Canadian-connected cases crop up in the report, some of which have been reported in the The Globe and Mail. Xie Weidong, a former judge on China’s Supreme Court, criticized the justice system after he moved to Canada. Chinese authorities accused him of corruption and detained his sister, still in China, and then his son, in an effort to draw him back. “Police also reached out to his ex-wife, a former long-term business partner, and others, such as the lawyer who was representing his sister,” the report said.
A second method is directly approaching the target outside mainland China, including by sending Chinese agents. In 2017, billionaire Xiao Jianhua, who holds a Canadian passport, and was a financier to China’s elite, was abducted from Hong Kong and was last reported living in Shanghai under house arrest.
In 2016, the father-in-law of Jiang Qian, a former executive of a state-owned corporation who was accused of corruption, first recorded a video asking Mr. Jiang to return. When that didn’t work, he flew to Canada to plead with him.
Former RCMP commissioner Bob Paulson acknowledged that not enough is being to done to stop coercion activities by China in Canada.

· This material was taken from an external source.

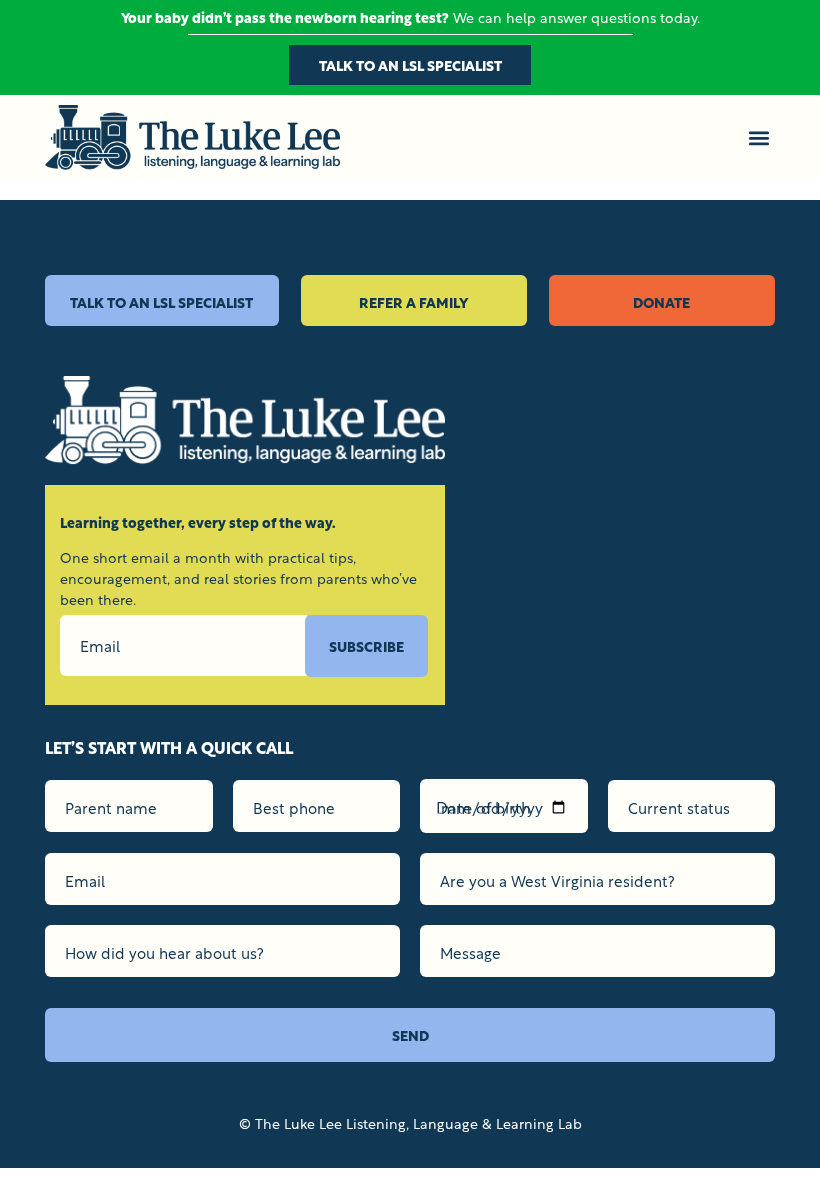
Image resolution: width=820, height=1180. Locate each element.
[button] (758, 137)
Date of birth (483, 805)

“I don’t think the laws need to be changed. The laws relating to extortion and threatening behaviour still apply, but federal policy is woefully underfunded to deliver,” he said. “We hadn’t devoted resources to this. … I can’t think of an instance where we have succeeded on the back of a complaint that Chinese agents were strong-arming citizens. You have to throw your shoulder into it.”
Andy Ellis, a former assistant director of operations at CSIS, said intelligence services and police, including local forces, have failed to handle seriously complaints of harassment and intimidation.
China is a “sophisticated adversary,” and the Canadian system isn’t adequately prepared to counter a complaint of harassment, Mr. Ellis said. “When a local Burnaby policeman comes to your door, does he know how to respond? They need to be informed of what to do when it does take place.”
But he said the Canadian government must also make it clear to China’s rulers that their activities are inappropriate and diplomats will be expelled if they intimate people. Non-diplomats caught threatening people should be charged, he said.
A third method is what Safeguard Defenders calls “kidnappings abroad,” in which Chinese authorities arrest targets on foreign soil and take them back to China. In 2015, Chinese human-rights defender Dong Guangping, who was in a Bangkok immigration centre awaiting resettlement in Canada, was forcibly taken into custody by Chinese police “in front of Thai officers,” the report said. Mr. Dong later surfaced in China, where he was sentenced to three years in prison.
“The Chinese Communist Party’s message is that nowhere is safe; fleeing overseas will not save you. There is no escape,” the Safeguard report said.
The number of Chinese citizens seeking asylum abroad has jumped 700 per cent since 2012, when Mr. Xi took power – from 15,362 to 107,864, according to data from the UN High Commissioner for Refugees.
As well, many residents of Hong Kong, the former British colony, have taken steps to flee after a draconian security law was imposed there in 2020 that criminalizes dissent. That year, Safeguard said, the Chinese territory recorded its biggest population drop since measurement began in 1961, with almost 90,000 moving overseas.
The Chinese government has cited the lack of progress in securing extradition treaties with Canada, the United States and Australia as justification for its efforts. The director of Peking University’s anti-corruption study centre, Zhuang Deshui, told the Sydney Morning Herald several years ago that China will try other means if it can’t secure agreements abroad.
“If the treaty can’t be signed in the near future, there are other options. … When this gate is not open, we can try the window, and if windows are not open, we can try digging holes,” he said.